#### [Record extracts]
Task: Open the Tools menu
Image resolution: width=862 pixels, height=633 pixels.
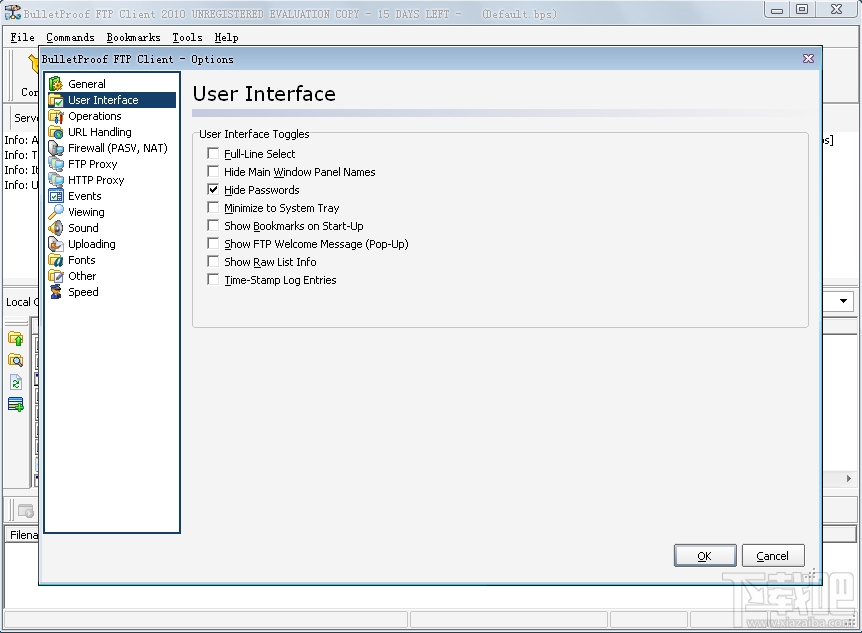Action: tap(187, 37)
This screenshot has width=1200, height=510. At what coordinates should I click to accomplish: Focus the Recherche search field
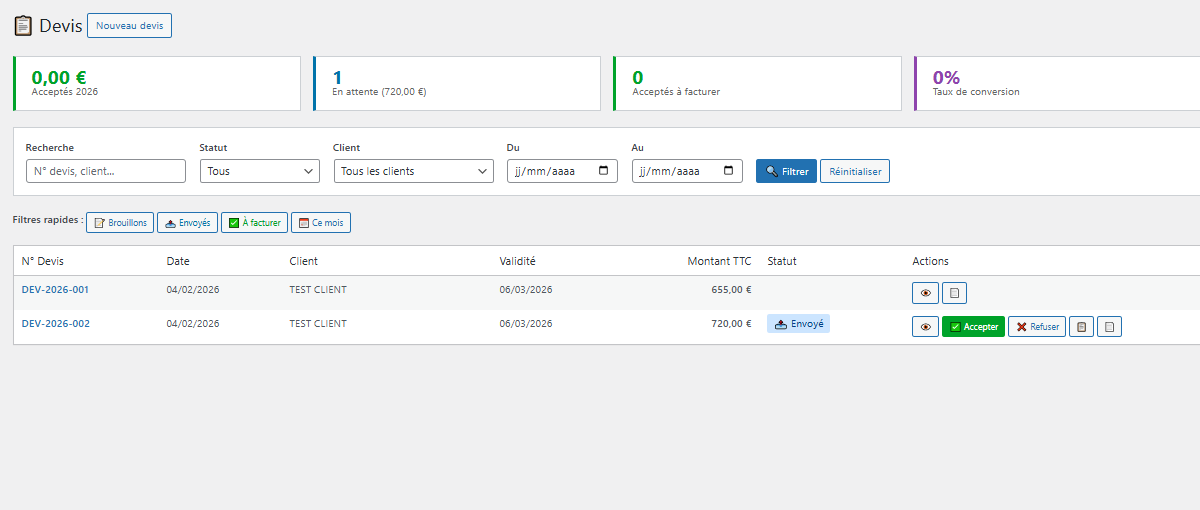pyautogui.click(x=106, y=171)
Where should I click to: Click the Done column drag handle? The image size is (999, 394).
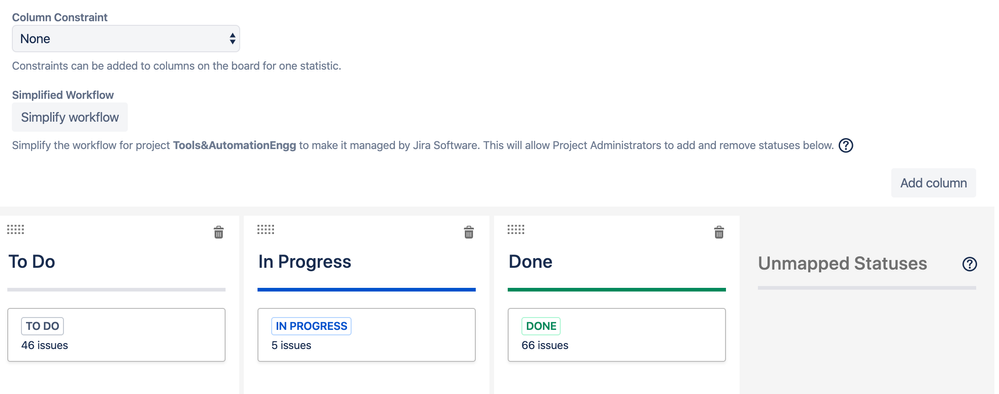tap(517, 230)
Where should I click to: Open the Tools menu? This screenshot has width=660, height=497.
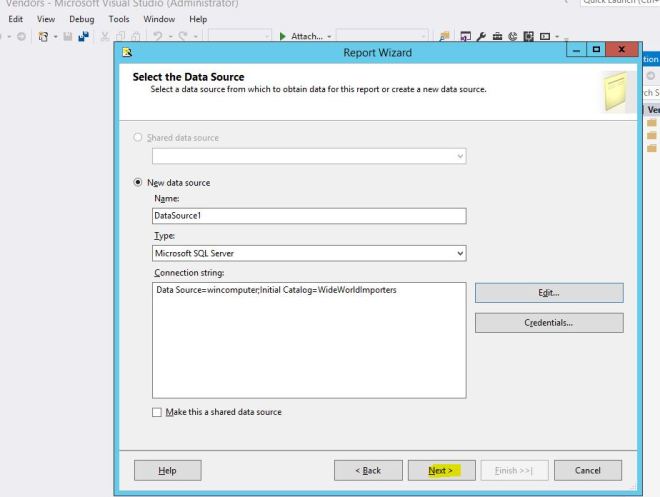[x=119, y=19]
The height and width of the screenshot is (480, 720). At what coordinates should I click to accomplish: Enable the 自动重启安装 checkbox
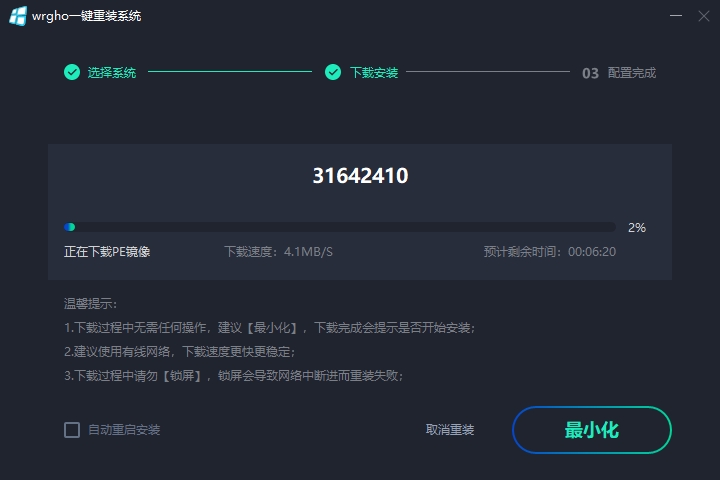click(72, 430)
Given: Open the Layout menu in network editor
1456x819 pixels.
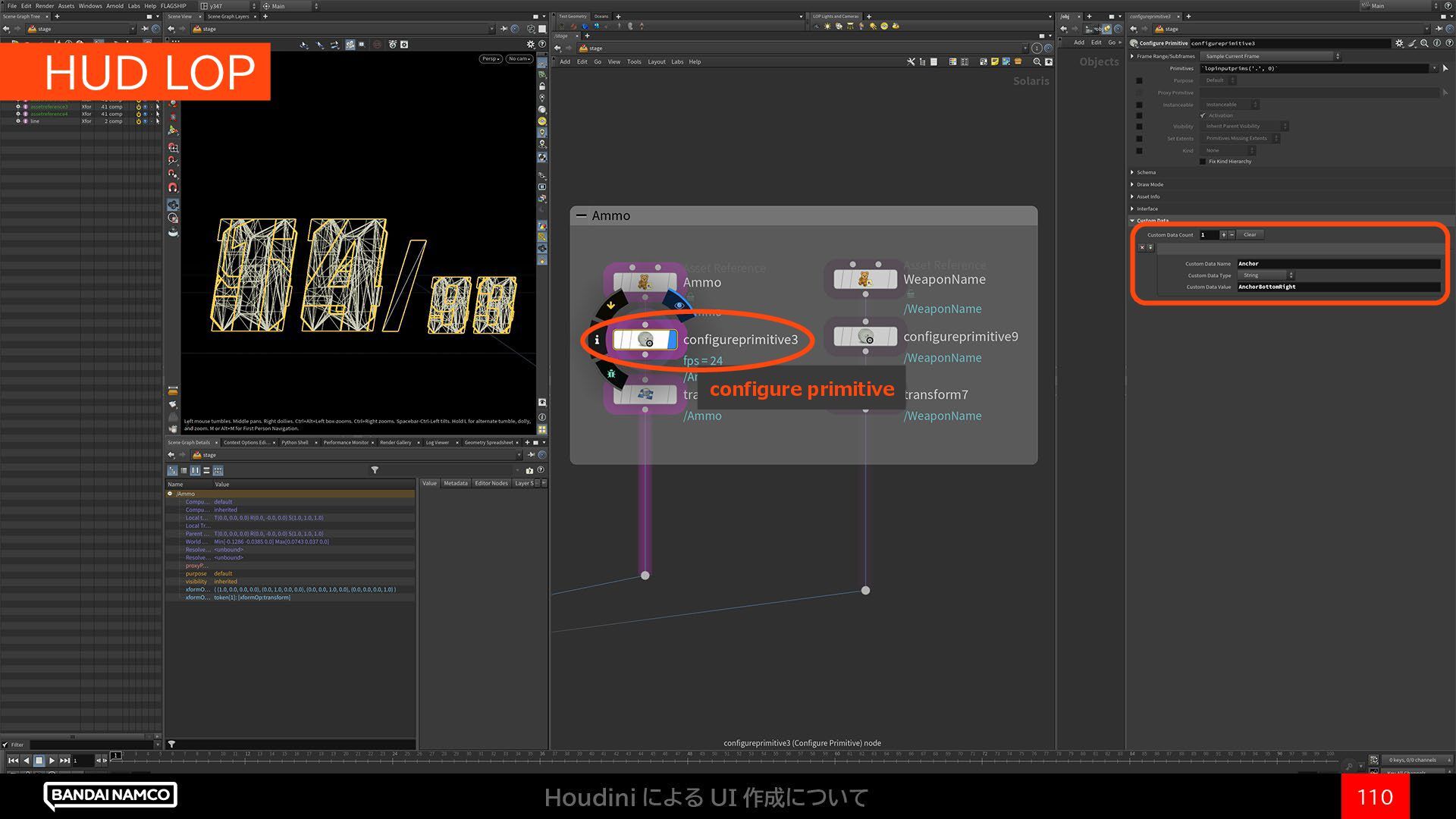Looking at the screenshot, I should point(656,61).
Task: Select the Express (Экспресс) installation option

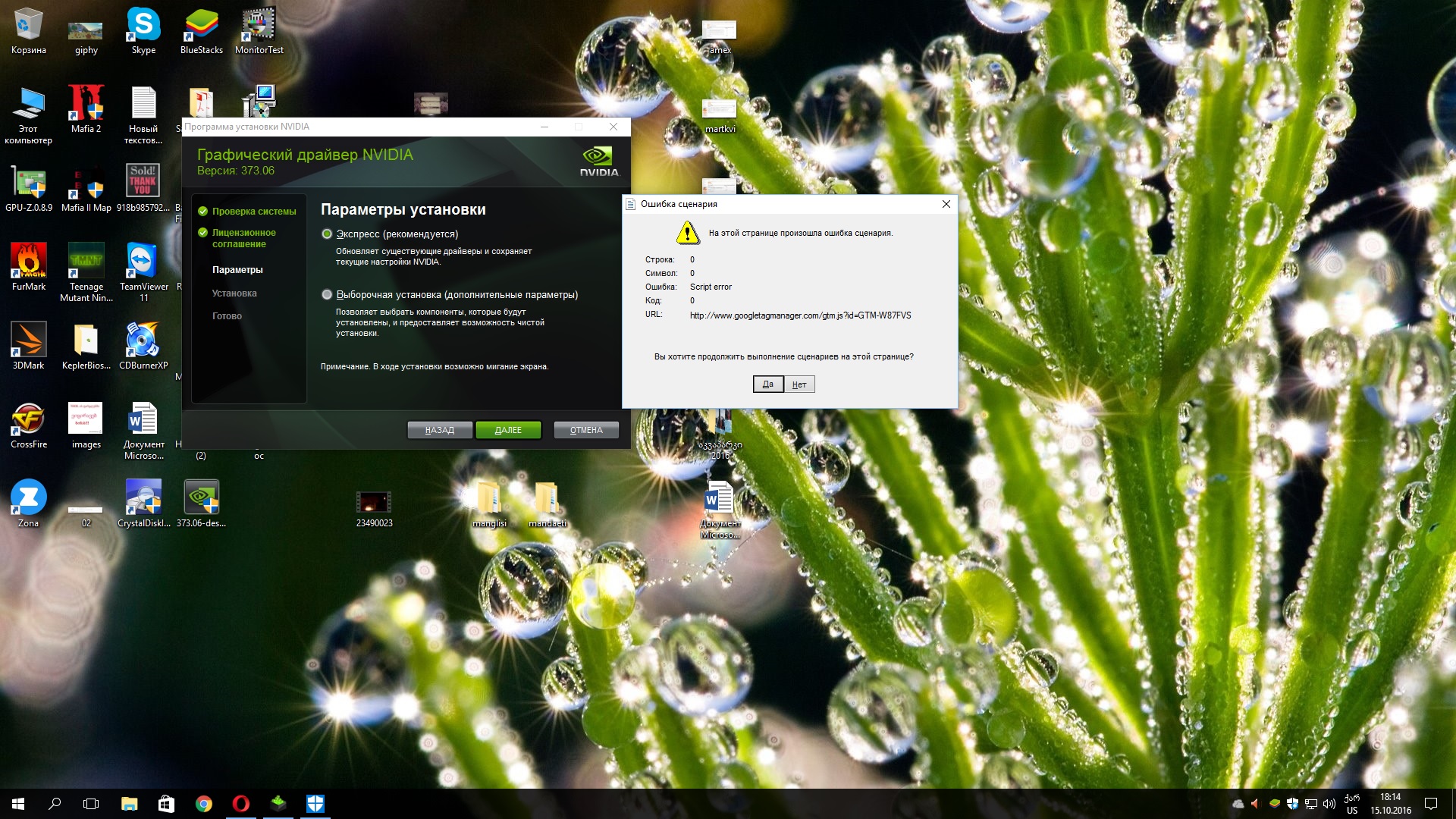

#### [Your instructions]
Copy every line of the data above word for word, leaving out the pictures.

#### [Task response]
Task: Open the Tools menu
Image resolution: width=862 pixels, height=633 pixels.
Action: tap(187, 37)
This screenshot has width=1200, height=510. At what coordinates should I click to accomplish: Focus the Recherche search field
pyautogui.click(x=106, y=171)
Where should I click to: Click the Done column drag handle? The image size is (999, 394).
tap(517, 230)
Where should I click to: Open the Tools menu? This screenshot has width=660, height=497.
[x=119, y=19]
The height and width of the screenshot is (480, 720). At what coordinates should I click to accomplish: Enable the 自动重启安装 checkbox
click(72, 430)
Given: Open the Layout menu in network editor
1456x819 pixels.
Looking at the screenshot, I should point(656,61).
Task: Select the Express (Экспресс) installation option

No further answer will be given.